▼
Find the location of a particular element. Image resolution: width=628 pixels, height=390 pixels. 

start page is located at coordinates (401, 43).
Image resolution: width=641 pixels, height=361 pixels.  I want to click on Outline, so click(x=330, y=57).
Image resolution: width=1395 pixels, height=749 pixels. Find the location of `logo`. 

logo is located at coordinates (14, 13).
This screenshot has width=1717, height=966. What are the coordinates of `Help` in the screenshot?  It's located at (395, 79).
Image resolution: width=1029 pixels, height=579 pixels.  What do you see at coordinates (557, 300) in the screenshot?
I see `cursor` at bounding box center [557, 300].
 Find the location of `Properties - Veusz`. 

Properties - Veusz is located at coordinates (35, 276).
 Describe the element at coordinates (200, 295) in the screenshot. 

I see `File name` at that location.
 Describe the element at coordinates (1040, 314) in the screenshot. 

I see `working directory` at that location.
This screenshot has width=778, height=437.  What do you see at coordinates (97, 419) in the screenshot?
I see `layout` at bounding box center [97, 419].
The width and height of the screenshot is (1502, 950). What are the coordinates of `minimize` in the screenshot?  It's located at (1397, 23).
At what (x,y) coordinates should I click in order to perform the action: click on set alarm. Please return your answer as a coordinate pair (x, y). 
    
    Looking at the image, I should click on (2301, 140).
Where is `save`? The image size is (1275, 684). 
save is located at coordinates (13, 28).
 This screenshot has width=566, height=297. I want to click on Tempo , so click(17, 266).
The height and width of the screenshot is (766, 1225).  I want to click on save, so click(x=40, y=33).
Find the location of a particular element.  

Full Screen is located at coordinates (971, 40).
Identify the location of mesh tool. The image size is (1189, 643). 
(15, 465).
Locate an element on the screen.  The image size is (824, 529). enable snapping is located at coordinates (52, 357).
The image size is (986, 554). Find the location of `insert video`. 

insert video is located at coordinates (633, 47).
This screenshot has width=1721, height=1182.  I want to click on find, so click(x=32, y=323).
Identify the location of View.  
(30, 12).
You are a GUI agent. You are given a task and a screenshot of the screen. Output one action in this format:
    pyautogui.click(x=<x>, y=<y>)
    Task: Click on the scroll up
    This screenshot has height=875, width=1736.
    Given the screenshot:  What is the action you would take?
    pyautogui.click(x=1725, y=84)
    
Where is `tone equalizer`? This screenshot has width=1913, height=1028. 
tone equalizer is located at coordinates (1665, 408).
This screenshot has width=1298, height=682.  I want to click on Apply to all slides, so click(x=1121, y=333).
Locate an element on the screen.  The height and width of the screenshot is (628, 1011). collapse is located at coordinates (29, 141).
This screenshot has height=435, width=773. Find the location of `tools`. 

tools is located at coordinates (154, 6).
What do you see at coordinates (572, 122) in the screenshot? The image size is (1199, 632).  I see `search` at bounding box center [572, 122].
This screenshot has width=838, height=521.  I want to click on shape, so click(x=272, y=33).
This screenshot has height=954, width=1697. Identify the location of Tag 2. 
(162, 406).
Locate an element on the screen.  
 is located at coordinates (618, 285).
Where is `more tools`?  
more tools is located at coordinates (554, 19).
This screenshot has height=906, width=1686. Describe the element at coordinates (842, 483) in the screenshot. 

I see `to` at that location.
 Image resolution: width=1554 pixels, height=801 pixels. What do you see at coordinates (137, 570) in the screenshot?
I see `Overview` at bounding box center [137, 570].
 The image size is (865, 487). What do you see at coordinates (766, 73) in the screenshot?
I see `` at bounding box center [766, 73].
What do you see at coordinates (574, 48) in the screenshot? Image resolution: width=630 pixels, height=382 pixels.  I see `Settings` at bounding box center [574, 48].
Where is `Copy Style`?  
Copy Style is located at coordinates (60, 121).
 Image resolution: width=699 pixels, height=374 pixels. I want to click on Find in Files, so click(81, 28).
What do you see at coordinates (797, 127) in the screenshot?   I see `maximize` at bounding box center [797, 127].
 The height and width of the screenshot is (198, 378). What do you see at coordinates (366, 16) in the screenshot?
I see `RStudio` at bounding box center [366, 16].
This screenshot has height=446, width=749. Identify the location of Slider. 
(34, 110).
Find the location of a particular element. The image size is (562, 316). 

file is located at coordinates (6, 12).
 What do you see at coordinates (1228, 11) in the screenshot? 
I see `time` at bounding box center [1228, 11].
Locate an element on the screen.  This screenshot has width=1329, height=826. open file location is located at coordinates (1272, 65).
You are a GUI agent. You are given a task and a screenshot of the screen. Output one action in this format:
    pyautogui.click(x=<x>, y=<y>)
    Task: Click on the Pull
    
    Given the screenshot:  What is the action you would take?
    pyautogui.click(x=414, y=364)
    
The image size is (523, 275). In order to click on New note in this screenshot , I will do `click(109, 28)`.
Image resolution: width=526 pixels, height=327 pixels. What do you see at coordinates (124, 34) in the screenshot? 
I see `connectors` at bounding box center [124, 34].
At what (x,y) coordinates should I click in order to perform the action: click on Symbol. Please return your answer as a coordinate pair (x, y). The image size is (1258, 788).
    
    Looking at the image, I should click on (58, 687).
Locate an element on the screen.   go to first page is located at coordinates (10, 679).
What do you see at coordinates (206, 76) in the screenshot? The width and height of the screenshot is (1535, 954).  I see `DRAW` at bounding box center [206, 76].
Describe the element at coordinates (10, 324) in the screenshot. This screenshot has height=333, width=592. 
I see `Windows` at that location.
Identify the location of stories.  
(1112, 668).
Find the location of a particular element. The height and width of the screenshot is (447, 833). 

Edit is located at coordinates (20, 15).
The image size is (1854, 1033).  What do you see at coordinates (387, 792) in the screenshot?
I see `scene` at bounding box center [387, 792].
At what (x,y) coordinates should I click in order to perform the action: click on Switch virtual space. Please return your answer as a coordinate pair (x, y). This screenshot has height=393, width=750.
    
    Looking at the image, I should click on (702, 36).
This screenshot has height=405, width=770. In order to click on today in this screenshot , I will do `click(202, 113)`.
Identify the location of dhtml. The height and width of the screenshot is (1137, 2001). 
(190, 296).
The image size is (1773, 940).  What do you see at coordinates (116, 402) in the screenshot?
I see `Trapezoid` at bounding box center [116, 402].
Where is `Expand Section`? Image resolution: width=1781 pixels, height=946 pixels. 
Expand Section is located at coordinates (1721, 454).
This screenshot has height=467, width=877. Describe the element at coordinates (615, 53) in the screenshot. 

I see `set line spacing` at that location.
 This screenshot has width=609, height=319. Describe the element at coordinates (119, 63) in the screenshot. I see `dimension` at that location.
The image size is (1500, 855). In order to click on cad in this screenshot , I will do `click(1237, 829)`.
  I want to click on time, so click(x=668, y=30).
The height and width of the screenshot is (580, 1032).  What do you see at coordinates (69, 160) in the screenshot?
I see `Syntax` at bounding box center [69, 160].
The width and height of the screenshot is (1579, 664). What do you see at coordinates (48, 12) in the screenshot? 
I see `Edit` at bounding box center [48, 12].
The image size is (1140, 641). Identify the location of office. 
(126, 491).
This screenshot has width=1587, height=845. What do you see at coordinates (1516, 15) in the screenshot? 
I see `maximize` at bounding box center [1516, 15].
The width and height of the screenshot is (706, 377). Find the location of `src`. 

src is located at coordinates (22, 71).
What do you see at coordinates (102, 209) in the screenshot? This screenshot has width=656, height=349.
▲
▶ _EXERCISE GOAL_:
In the listing, take the part that opens with the line containing "The image size is (1140, 641)." and closes with the line containing "center [1516, 15].", and change "Identify" to "Determine". Give back only those lines, with everything else left as it was.

▶ _IN RESPONSE_:
The image size is (1140, 641). Determine the location of office. 
(126, 491).
This screenshot has width=1587, height=845. What do you see at coordinates (1516, 15) in the screenshot? 
I see `maximize` at bounding box center [1516, 15].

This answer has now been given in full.